REQUIRED ACTION
Each line from the one containing "Sort by the Class Compliance column header" through the last line of the records is to be repeated exactly, with all pictures left out.
________________
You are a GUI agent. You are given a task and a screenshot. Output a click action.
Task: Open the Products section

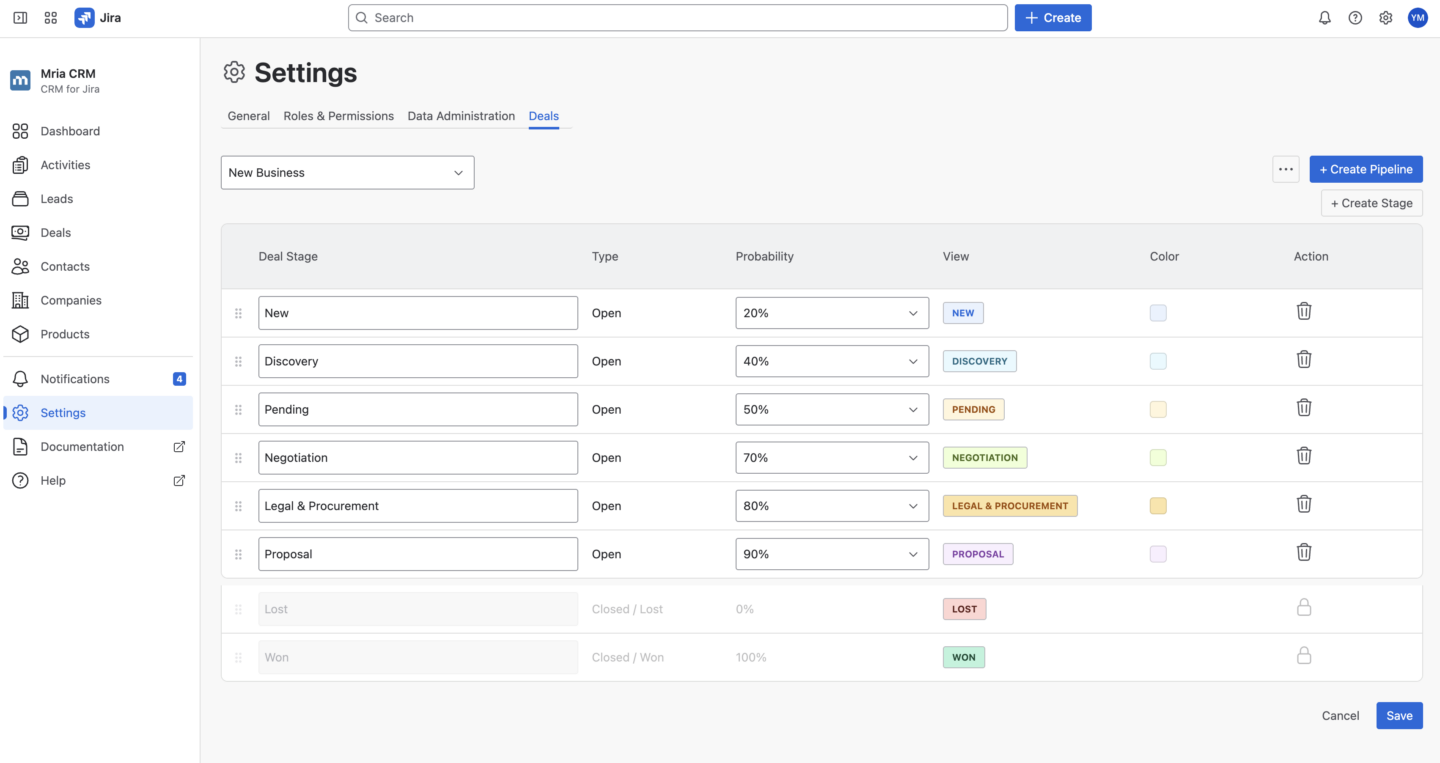coord(64,334)
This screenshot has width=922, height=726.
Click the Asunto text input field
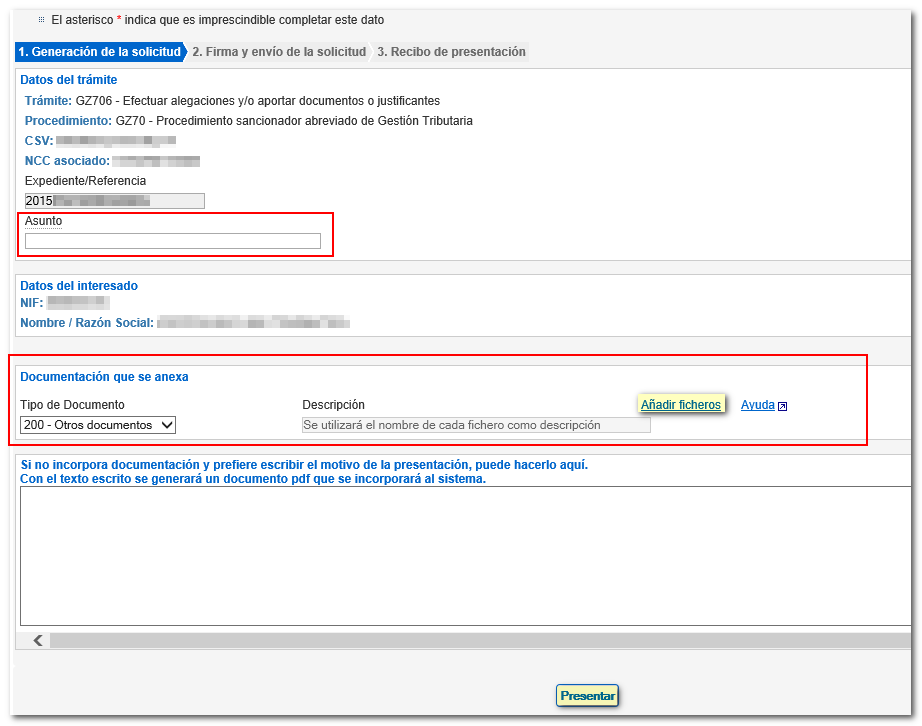[x=172, y=241]
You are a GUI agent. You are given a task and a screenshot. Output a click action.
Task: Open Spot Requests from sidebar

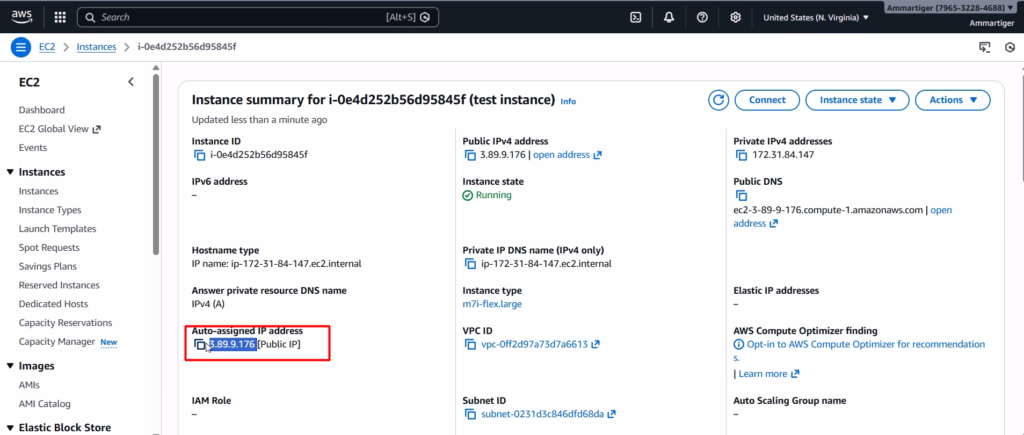click(49, 247)
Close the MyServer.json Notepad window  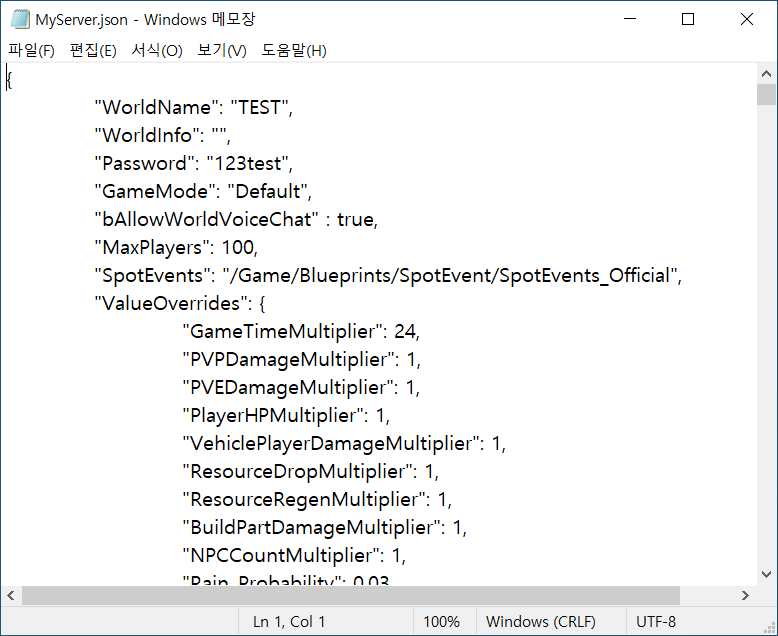746,19
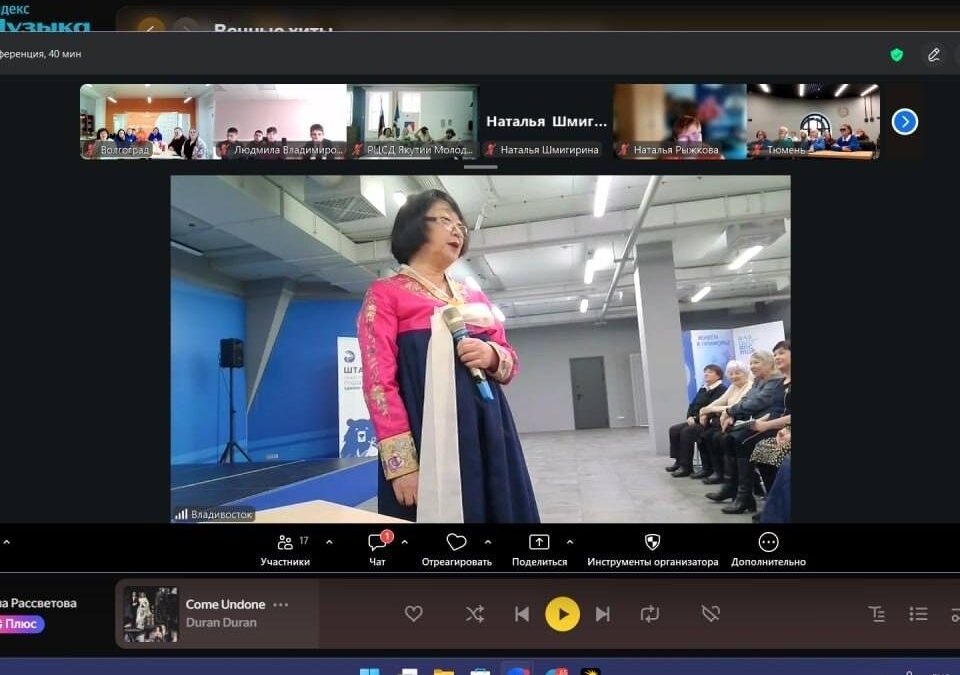
Task: Click the pencil annotate icon
Action: coord(934,55)
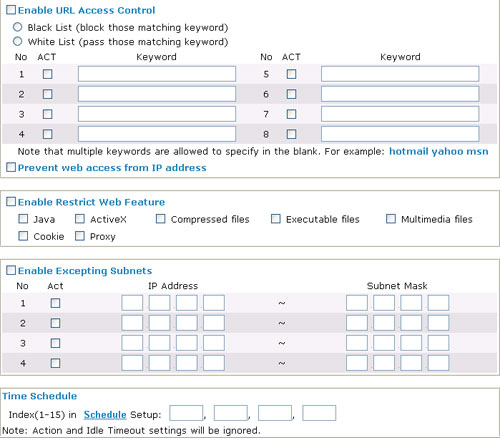This screenshot has width=500, height=438.
Task: Toggle Enable Restrict Web Feature checkbox
Action: pos(11,201)
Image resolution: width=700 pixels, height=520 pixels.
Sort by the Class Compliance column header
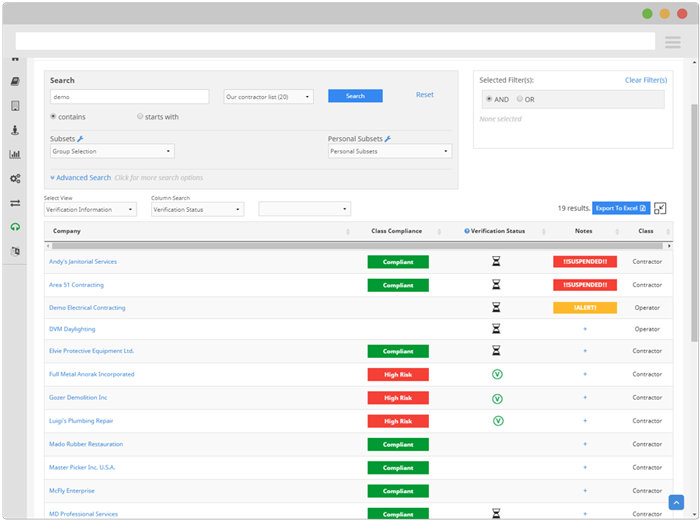click(x=396, y=231)
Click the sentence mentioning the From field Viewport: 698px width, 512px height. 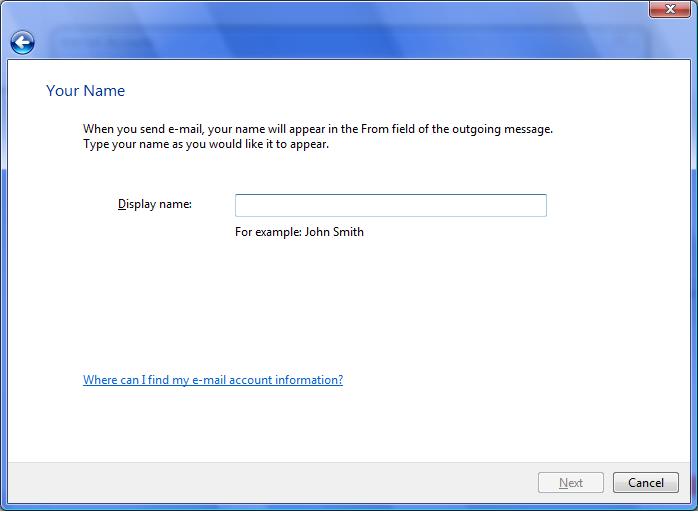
________________
YOUR SOLUTION
Sort by the Class Compliance column header
click(x=396, y=231)
Click the sentence mentioning the From field Viewport: 698px width, 512px height. 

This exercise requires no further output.